Of course, if someone even thought for one split nanosecond that they were going to spit at me, let alone on me?? They’d have a helluva’ lot more to worry about than an assault and battery charge, they’d be worrying about that funeral home charge and you’d all be watching me on an episode of “Snapped!”
Not even kidding.

It’s probably not a good idea to spit at or on police officers either.
Spitting on the PoPo?
Yeah, that’s a big, huge, no no..
A woman in Texas got sentenced to 5 years in prison.

This is what’s on my mocha mind at midnight.
What’s on yours??
Happy Tuesday!

17 thoughts on “MIDNIGHT MOCHA

  1. Yep, it is a pretty nasty habit. Kinda like, why can’t you take your trash home and put it in the trash can?? Do ya need to leave it in the parking lot? I mean seriously??

    Liked by 1 person

  2. I remember when I was a kid and thought I’d take up spitting. My parents put the kibosh on that pretty quick. But you’re right. There’s nothing worse than the pre-spit horking sound before they jettison the snot rocket onto the ground. It makes me dry heave.

    Liked by 1 person

  3. I was a cop for 25 years and I’ve been spit on. The guy only got 45 days for it, but off to court I went to testify. It’s nasty and being on the receiving end of a loogie isn’t fun. It’s indeed disgusting. I was lucky enough to dodge the other bodily fluids though and I’m ever so thankful for that. People can be so very disgusting.

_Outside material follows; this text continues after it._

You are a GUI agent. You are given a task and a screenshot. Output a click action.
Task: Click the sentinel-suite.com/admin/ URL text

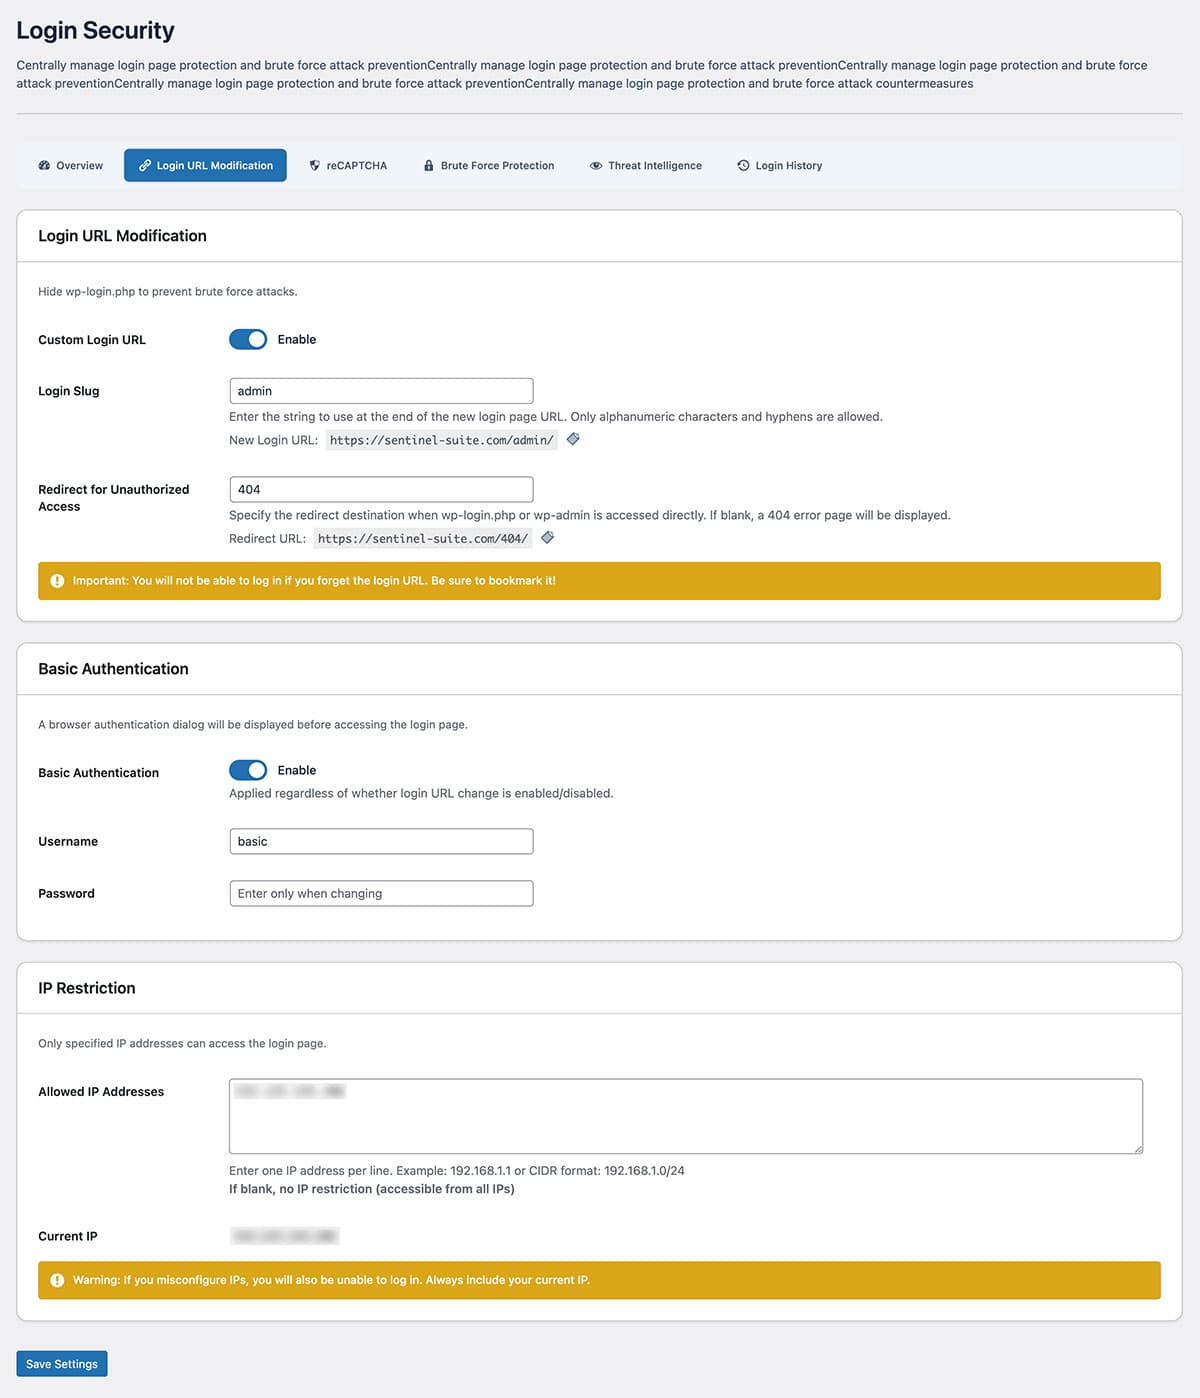(441, 440)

    Have a fabulous day my friend. ☺

    Liked by 1 person

    • I can’t even imagine Sandee, and I don’t know how you managed not to beat someone half to death. It’s so vile and disgusting, and if they have HIV or AIDS or some other illness.. People always say I would’ve made a great cop but I can tell you, I would not have. I wouldn’t put up with that in my personal life why should I have to put up with it on the job. And thank you for those years of service. 🙂


      • I was tested for AIDS, TB and Hep C. It was disgusting. Being a cop is tough. You see all the hood rats (of all colors) and that’s the truth of the folks we had to deal with. They were/are disgusting. 😦

        Liked by 1 person

  4. I often wonder why people does certain things. I do inhome care and I’ve seen all sort of people.
    Talking about ladies who chew. I only seen one lady I believe was younger then me. She was in the doctor waiting room ando she stuff a big wad of chew in her mouth.
    As for spitting it been a while since I seen and one hurl a luggie wad.


  5. Totally agree! Spitting in pubic is vile and disgusting, I see it all the time too. It shows a total lack of self-awareness. Many years ago I had a date with a good looking rodeo rider. I thought he was cool until he began spitting on our first date…we’re just walking up the street and he’s spitting like it’s nothing….so gross!!…needless to say that was also our last date!!!